Content starts

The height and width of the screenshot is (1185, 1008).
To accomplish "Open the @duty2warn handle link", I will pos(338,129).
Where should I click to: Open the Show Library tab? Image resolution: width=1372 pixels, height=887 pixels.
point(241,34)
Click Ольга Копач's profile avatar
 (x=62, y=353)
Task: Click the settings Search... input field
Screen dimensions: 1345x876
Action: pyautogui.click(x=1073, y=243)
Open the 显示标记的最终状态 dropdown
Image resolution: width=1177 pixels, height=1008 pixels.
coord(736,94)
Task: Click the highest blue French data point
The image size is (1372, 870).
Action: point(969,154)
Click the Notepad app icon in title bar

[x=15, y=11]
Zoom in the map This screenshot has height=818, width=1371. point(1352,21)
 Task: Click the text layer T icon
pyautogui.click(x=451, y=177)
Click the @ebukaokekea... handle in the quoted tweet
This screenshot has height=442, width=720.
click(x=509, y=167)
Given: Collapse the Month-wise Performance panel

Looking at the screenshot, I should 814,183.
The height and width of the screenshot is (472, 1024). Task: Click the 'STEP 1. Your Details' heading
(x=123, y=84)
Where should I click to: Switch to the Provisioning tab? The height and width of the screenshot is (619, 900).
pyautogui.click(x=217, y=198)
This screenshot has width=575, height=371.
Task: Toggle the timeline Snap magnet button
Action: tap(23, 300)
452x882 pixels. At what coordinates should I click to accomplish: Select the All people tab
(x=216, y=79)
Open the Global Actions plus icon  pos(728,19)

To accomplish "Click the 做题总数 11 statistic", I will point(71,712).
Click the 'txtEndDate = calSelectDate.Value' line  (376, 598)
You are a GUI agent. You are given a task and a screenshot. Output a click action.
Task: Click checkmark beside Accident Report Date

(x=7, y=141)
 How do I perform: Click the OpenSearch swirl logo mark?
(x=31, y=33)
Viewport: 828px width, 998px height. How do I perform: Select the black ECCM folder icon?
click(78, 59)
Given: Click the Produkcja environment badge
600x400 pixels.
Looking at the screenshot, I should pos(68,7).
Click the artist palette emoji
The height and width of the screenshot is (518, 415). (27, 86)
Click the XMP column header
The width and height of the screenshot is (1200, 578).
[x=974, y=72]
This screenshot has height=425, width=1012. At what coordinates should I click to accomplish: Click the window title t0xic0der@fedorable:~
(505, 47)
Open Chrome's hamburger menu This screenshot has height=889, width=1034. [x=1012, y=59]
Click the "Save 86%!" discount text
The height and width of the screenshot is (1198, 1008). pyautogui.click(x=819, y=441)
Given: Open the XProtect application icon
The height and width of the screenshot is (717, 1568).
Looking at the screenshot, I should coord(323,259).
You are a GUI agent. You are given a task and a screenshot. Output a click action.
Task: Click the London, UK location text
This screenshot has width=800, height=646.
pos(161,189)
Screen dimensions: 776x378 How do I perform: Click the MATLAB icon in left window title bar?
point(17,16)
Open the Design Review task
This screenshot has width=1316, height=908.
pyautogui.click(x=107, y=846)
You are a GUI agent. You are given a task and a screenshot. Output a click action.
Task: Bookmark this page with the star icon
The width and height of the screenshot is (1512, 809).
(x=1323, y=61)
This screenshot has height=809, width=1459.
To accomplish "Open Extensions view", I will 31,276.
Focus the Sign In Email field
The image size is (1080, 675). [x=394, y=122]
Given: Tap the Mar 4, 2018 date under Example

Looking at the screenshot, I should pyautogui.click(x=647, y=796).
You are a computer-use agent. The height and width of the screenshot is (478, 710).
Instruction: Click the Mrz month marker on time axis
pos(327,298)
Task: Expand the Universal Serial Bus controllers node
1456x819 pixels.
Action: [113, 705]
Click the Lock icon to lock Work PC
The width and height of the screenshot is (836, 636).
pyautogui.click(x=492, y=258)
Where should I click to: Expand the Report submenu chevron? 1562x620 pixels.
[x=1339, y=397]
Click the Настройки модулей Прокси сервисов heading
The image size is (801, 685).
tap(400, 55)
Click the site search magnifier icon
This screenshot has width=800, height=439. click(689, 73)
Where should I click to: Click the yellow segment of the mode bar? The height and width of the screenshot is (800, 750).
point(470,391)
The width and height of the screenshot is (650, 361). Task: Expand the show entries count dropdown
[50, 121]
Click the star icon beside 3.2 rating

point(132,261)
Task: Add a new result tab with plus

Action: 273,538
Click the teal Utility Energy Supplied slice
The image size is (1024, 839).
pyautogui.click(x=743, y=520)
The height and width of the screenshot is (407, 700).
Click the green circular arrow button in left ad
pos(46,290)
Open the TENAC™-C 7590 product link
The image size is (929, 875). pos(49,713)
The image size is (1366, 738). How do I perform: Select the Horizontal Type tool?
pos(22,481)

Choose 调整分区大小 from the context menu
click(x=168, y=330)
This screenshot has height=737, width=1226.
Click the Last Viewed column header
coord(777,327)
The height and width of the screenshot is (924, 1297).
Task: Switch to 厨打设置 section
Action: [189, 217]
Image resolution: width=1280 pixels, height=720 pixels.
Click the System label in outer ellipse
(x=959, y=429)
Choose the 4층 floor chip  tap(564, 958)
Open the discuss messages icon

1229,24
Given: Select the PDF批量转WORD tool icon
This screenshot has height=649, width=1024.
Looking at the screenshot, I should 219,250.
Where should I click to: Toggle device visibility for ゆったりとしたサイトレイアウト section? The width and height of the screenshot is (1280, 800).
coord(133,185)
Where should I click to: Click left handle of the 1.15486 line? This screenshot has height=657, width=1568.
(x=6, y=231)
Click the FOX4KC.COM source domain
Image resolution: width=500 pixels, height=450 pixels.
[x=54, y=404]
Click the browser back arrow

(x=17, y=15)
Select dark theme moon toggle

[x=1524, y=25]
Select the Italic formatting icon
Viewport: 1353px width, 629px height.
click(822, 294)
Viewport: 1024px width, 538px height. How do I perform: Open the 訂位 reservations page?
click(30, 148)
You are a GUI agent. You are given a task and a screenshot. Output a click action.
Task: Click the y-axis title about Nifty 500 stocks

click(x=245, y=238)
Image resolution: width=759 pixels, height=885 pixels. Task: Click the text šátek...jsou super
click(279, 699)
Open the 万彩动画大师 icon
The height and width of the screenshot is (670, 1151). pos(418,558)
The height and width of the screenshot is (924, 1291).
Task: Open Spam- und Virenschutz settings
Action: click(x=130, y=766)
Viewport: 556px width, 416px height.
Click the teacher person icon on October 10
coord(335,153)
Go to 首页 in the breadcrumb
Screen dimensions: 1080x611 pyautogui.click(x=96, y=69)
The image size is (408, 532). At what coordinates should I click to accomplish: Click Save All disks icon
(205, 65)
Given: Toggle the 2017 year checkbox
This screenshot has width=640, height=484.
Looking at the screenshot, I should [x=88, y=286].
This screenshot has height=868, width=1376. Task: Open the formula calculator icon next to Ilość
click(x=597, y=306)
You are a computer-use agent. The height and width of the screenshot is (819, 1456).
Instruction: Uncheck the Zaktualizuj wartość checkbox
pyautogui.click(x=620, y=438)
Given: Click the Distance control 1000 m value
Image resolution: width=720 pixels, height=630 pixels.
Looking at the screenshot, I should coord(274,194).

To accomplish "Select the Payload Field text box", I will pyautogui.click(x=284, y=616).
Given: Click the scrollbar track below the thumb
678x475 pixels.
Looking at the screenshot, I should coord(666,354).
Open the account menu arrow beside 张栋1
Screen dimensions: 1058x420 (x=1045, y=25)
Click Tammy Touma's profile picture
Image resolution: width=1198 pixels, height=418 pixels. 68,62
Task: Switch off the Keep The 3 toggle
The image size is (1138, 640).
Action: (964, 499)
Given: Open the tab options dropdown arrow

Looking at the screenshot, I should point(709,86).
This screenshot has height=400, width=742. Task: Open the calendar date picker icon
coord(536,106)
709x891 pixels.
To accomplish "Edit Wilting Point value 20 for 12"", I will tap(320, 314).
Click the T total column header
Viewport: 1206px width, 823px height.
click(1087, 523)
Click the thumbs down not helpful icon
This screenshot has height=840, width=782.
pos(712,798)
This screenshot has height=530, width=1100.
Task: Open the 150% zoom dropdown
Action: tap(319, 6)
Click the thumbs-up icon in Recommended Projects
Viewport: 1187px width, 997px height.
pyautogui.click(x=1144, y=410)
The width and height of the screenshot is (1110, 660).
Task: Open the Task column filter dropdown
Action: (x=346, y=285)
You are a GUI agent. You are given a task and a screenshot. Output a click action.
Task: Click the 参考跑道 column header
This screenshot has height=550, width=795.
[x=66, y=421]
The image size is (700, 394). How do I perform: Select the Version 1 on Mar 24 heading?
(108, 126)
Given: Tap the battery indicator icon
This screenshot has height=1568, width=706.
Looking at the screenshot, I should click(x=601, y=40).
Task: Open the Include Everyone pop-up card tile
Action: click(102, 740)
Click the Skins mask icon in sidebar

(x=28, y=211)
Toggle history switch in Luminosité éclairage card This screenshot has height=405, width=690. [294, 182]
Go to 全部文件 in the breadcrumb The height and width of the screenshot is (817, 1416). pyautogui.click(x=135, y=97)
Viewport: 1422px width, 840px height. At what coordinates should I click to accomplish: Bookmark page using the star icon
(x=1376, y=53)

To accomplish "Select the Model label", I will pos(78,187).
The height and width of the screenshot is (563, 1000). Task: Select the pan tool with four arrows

Content ends

Problem details: Your task is to count the lines of the records that contain "computer". Answer with only that number.

Output: 2